Menyusul pembukaan sejumlah rute baru pada 2017, anak usaha Lion Air Grup, Malindo Air, menargetkan bisa mengangkut 10 juta penumpang pada tahun ini. Seperti diungkapkan General Manager Sales and Business Development Malindo Air Ramdas Shivram, tahun lalu Malindo yang memiliki 48 destinasi mengangkut 5 juta penumpang.

“Kini, kami menargetkan 10 juta penumpang,” ujarnya seusai penerbangan komersial perdana Malindo Air rute Kuala Lumpur—Denpasar—Brisbane, Queensland Australia, akhir pekan lalu.
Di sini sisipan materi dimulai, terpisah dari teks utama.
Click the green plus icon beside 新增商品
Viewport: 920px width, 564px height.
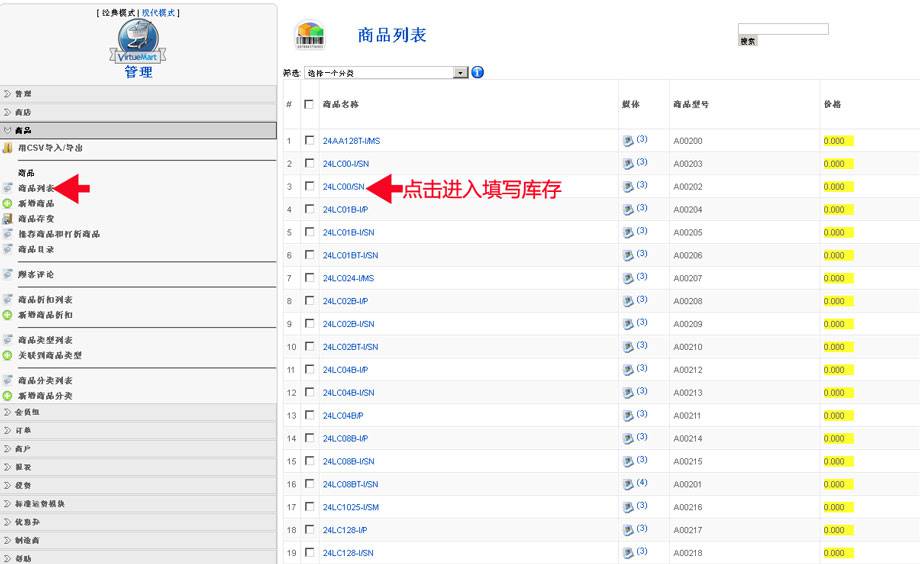click(x=8, y=203)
Guna mencapainya, Malindo akan mengupayakan pembukaan rute baru, termasuk rute baru Kuala Lumpur menuju Denpasar lalu berlanjut ke Brisbane. Itu merupakan rute kedua penerbangan Malindo ke Australia, setelah sebelumnya maskapai itu, melayani rute ke Perth sejak November 2015 tetapi tidak transit di Denpasar.

Selain itu, Ramdas menyebut, upaya pembukaan rute baru kini diutamakan ke daerah tujuan wisata seperti Bali dan Bandung. “Kami mengincar Yogyakarta. Target kami, tahun ini, mungkin Desember,” tuturnya. Seperti halnya Bali, dia menam bahkan Yogyakarta adalah kota wisata yang menjadi pilihan  warga Malaysia dan Asia. “Ke Bandung kami sudah terbang dua kali sehari dan selalu load factor karena Bandung menjadi tujuan wisata shopping favorit,” ujarnya.

Selain Yogyakarta, Malindo Air yang berkantor pusat di Petaling Jaya, Malaysia itu membidik dae rah tujuan wisata di Indonesia yang kini tengah naik daun yaitu Lombok di Nusa Tenggara Barat. Namun, Ramdas menolak mengatakan waktu penerbangan ke destinasi wisata itu. “Kami fokus ke Yogyakarta dulu. Mungkin, untuk Lombok, tahun depan,” tuturnya.